Military law is the branch of law prescribed by statute for the government of the armed forces and accompanying civilian employees which is enforced by military rather than civil authorities.
Congress has provided special laws for military. These laws range from civil right laws to tax laws. Many of these laws are aimed at ensuring that the military members service to our country is not compromised by various legal obligations. For example, the Servicemembers Civil Relief Act (or SCRA) temporarily suspends certain judicial and administrative proceedings and transactions involving military personnel. It also provides penalties for violations of this protection.
The Uniform Code of Military Justice (UCMJ) is another example. It applies to personnel in all branches of the military, including the army, navy, marines, airforce, and coast guard. The UCMJ addresses how cases are brought in military courts, court-martials, treatment and apprehension of prisoners, and the military trial process itself.

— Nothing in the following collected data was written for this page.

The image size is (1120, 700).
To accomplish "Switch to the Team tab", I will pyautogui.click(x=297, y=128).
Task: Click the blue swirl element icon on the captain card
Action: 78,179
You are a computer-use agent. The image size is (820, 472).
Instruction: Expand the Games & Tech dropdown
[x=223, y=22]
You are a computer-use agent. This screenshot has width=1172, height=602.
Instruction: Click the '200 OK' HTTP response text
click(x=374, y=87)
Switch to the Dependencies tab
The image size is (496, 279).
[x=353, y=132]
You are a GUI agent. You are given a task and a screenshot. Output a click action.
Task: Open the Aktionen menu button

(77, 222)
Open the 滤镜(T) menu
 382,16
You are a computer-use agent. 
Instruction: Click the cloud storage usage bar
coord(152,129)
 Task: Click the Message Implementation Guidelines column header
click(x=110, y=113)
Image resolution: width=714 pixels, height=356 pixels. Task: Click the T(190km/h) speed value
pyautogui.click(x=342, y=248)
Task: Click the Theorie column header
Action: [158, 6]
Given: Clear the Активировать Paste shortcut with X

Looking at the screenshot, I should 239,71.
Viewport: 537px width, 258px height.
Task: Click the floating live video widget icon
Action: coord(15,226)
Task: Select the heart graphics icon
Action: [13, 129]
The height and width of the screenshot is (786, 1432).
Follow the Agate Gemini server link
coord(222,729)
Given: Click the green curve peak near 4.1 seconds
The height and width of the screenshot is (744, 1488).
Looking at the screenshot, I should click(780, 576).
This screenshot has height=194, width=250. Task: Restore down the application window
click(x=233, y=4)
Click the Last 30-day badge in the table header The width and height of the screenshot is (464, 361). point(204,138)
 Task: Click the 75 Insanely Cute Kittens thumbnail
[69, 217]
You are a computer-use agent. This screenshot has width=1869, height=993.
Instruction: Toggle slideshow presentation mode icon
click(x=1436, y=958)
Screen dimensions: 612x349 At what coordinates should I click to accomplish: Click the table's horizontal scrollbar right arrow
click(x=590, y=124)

Examples of issues addressed by the UCMJ include drug testing of military personnel, military pay, and crimes committed by military personnel. Both civilian and military lawyers work on military law matters.
There are also special laws that relate to military operations. For example, general government contracting rules and regulations spelled out in the Federal Acquisition Regulations (FAR) apply to military contracts. The Department of Defense has adopted Defense Federal Acquisition Regulation Supplement (DFARS) to supplement the FAR regulations. Collectively, these rules set out very precise requirements, procedures, and remedies for civilians contracting with the military.